Surrogate Cities - eine musikalisch
- programmatische Auseinandersetzung mit dem Lebensraum Stadt.
von Klaus-J.
Frahm
Meine Intention war ... die Stadt als Text zu
lesen und einige ihrer Mechanismen und ihrer Architektur in Musik
zu übersetzen. Heiner Goebbels hat mit Surrogate
Cities ein Orchesterwerk geschaffen, das auf eindrucksvolle
Weise das Phänomen Stadt von verschiedenen Seiten
musikalisch betrachtet. Es ist eine Darstellung des Betondschungels
in all seiner Komplexität, seinen Auswirkungen im positiven
und negativen Sinne. Die optische
Umsetzung des Themas ist für mich genauso wichtig, wie die
musikalische, sagt Goebbels, der aus Neustadt an der Weinstraße
stammt.
1972 ging er nach Frankfurt, wo er Musik und Soziologie studierte.
1976 war er Mitbegründer der Gruppe Sogenanntes Linksradikales
Blasorchester, das er bis 1981 leitete. Die wichtigsten Stücke
der Formation wurden bei Trikont kürzlich als CD wieder veröffentlicht.
Bis 1988 musizierte Goebbels auch mit Alfred Harth als Jazzduo.
Von 1978 bis 1980 war er außerdem musikalischer Direktor des
Frankfurter Schauspiels. 1982 wandte sich der Experimentator und
Jazzer dem Rock zu. Mit der Experimentalrock-Band Cassiber
hatte er beachtliche Erfolge. Goebbels komponierte Musik zu Texten
des DDR-Dramatikers Heiner Müller. Bekannt geworden ist aus
dieser Zusammenarbeit vor allem Der Mann im Fahrstuhl,
eine Rockperformance voller Dynamik und Witz.
Seit den neunziger Jahren hat sich Goebbels auch als Regisseur eigener
Musiktheaterstücke einen Namen gemacht. Zuletzt mit dem Stück
Hashi Rigaki, das nach der Uraufführung in Lousanne
in Rom, Hamburg und Berlin mit großem Erfolg aufgeführt
wurde. Im Laufe seine Karriere wurde Goebbels vielfach ausgezeichnet.

# Erfasste Daten:
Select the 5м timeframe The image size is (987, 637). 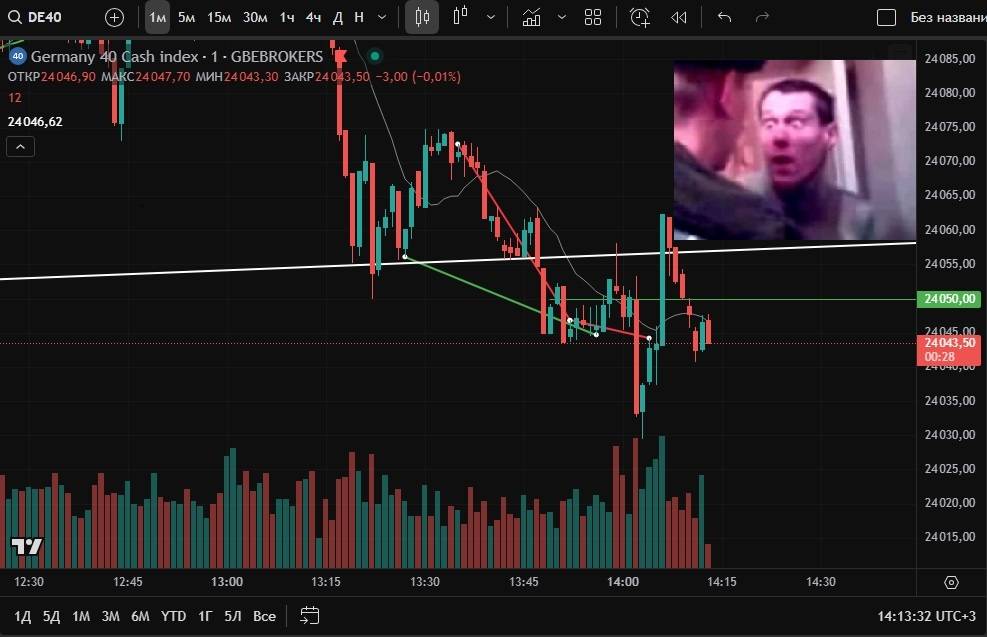tap(186, 17)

# Aufgabe:
Nenne alle Jahreszahlen, die im Lesetext als Ziffern stehen, in der Reihenfolge, in der sie vorkommen.

# Lösung:
1972, 1976, 1981, 1988, 1978, 1980, 1982